----- Extracted entries

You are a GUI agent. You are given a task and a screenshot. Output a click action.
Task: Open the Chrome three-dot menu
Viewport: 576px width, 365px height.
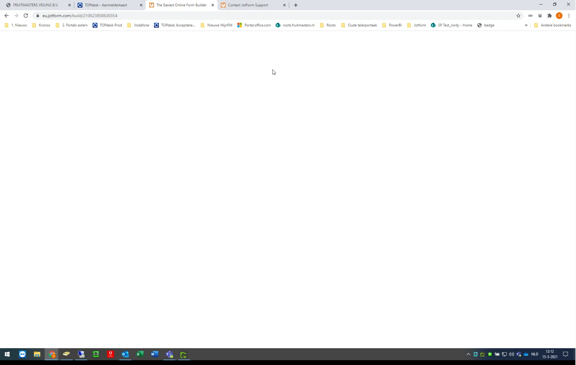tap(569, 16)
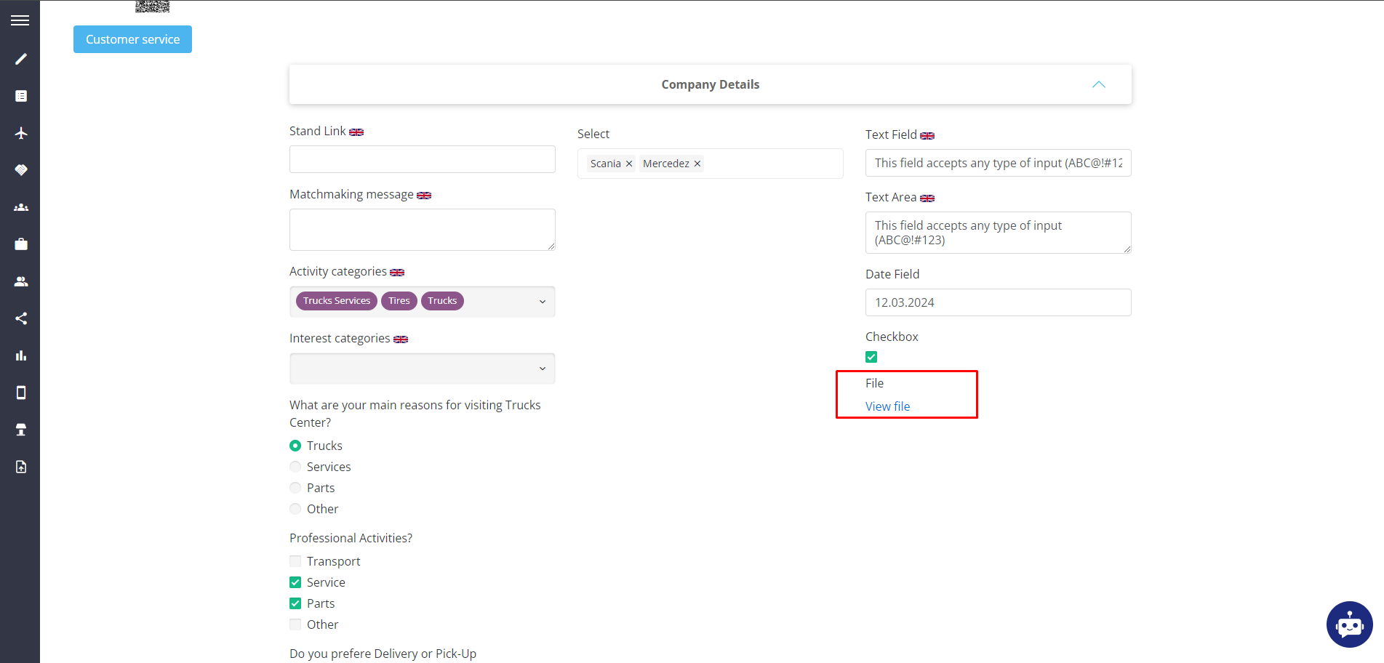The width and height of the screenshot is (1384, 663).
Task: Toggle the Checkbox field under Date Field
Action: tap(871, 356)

----------

Description of the task
The entries should be printed again exactly as written, leaving all pictures out.

Task answer
You are a GUI agent. You are given a task and a screenshot. Output a click action.
Task: Open the Chrome three-dot menu
Viewport: 576px width, 365px height.
tap(569, 16)
The width and height of the screenshot is (1384, 663).
Task: Toggle the Checkbox field under Date Field
Action: tap(871, 356)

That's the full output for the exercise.